───── Record excerpts

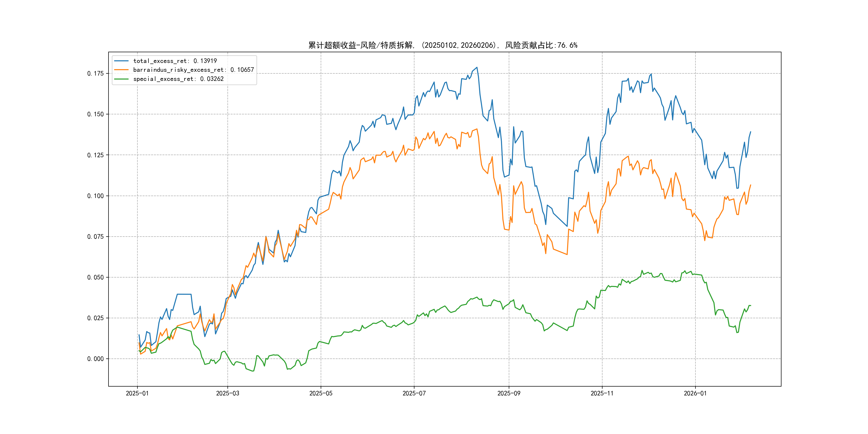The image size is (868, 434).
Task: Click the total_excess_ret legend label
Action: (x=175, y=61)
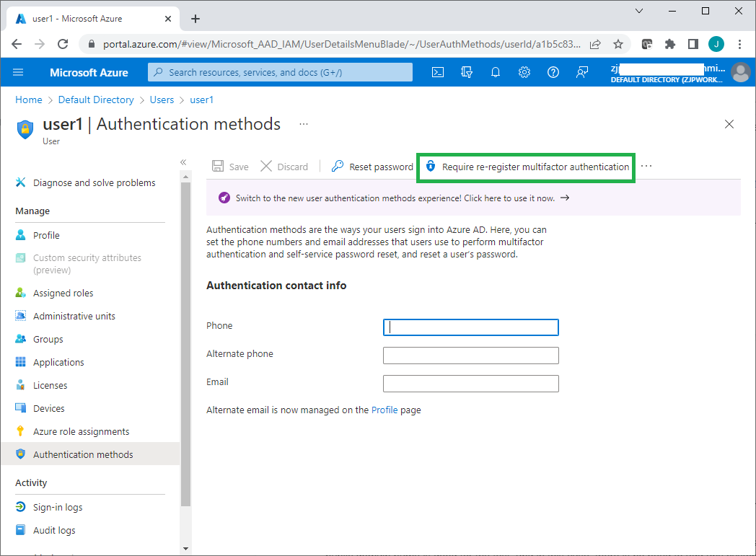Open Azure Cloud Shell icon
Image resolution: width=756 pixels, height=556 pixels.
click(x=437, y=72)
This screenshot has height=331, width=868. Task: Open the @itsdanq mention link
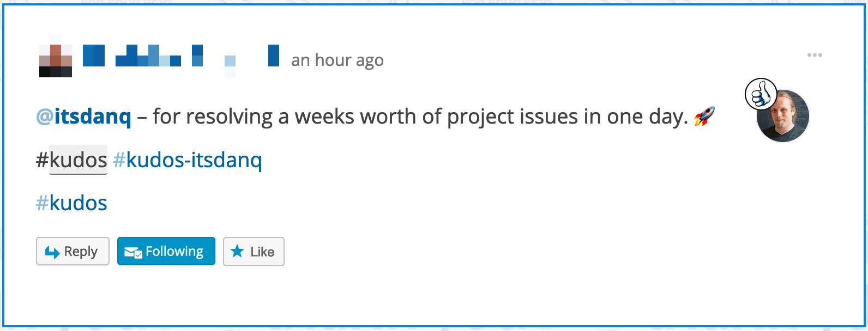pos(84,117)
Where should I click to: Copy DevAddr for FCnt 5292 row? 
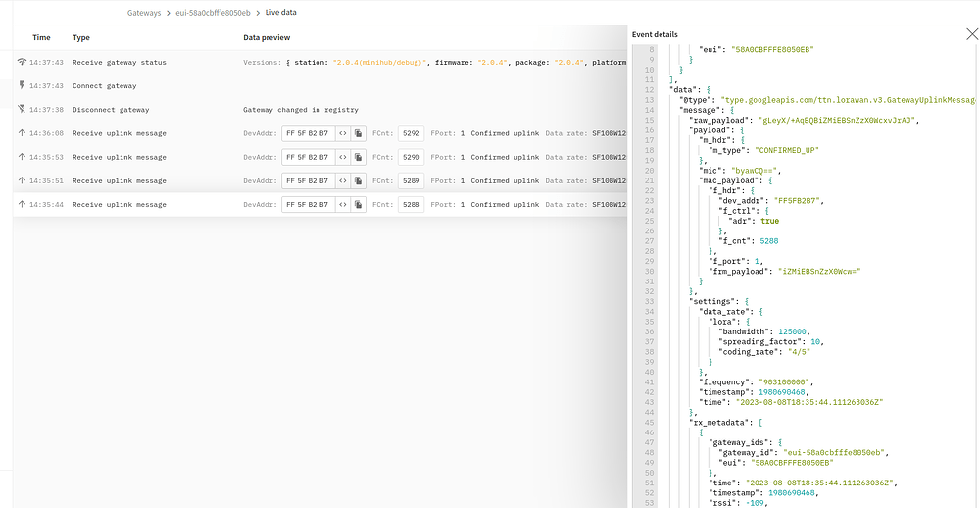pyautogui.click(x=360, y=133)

──────────

| Task brief |
Give back exactly the lines from the one that contains "Where should I" to the final line of the data above, both included, with all pictures removed.

| Exercise answer |
Where should I click to: Copy DevAddr for FCnt 5292 row? 
pyautogui.click(x=360, y=133)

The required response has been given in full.